İdil ve Ankara'nın taksicileri arasında geçen diyaloglardan hatırımda kalanlar:

1. İdil'i seven bir taksi şoförü, benim de torunum olsun, ben de dede olmak istiyorum der.
İdil hanım hemen yok yok yok sen dede olmazsın, sen taksi şoförüsün diye itiraz eder.
2. Bir başka şoförü ise kellikten muzdariptir. İdil taksiye biner binmez, anne bu amcanın saçı yok diye yorumda bulunur. Anne hafif utanarak, evet İdil'cim bazı erkeklerin saçı dökülür, mesela dayın diye durumu kurtarmaya calışır. İdil neden anne neden diye seklinde açıklama ister. Anne genetik kodlardan falan bahsederken, taksici daha pratik bir çözümle ben saçımı taramadım o nedenle döküldü diye duruma el koyar. Ertesi sabah İdil elinde fırçayla ayna karşısına dikilir.

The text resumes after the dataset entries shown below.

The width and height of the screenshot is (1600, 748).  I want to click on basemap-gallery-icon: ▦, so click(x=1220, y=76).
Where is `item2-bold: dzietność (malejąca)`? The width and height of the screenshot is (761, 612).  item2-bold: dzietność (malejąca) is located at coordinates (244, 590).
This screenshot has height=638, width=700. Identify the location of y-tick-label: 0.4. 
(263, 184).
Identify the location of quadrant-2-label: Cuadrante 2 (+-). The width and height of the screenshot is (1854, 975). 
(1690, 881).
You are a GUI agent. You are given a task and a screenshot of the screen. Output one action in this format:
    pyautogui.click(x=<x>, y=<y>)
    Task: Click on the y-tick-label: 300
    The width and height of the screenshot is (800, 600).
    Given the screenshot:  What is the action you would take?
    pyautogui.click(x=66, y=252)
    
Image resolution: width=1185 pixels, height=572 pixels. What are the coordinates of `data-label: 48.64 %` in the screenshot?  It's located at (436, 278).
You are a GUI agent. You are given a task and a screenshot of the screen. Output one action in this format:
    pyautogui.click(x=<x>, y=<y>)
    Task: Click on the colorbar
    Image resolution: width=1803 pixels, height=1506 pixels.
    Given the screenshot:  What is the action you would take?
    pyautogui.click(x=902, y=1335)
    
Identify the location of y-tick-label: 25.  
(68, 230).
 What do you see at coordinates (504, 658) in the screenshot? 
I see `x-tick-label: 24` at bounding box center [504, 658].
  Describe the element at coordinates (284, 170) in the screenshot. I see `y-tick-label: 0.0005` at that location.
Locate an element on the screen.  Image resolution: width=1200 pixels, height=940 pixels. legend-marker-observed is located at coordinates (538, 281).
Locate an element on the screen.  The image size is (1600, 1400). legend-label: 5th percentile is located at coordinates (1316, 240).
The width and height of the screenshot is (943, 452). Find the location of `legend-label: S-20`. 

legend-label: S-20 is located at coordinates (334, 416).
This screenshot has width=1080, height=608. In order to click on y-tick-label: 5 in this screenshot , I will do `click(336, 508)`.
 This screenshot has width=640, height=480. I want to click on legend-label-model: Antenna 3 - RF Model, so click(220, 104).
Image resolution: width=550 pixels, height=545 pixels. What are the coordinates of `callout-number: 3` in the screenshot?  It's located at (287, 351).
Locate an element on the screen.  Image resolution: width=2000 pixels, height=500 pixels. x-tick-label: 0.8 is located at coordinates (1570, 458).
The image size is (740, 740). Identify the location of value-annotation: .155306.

3. Başka bir gün, başka bir takside (ki bu taksiye defalarca bindik) İdil ben yabancıyım ben yabancıyım diye kendini yabancılar. Taksici yok kızım sen bizim kızımızsın, okulumuzun öğrencisisin diye yorumda bulunur. İki buçuk yaşındaki velet nasıl oldu da yabancılığı kendine mal etti sorusu annenin kafasında asılı kalır.

4. Taksilerin aynalarına astıkları tesbih, nazarlık, cd vb bilimum ıvır zıvır İdil'in radarından kaçmaz. Her takside bunların envanteri yapılır. Neden astıkları sorgulanır.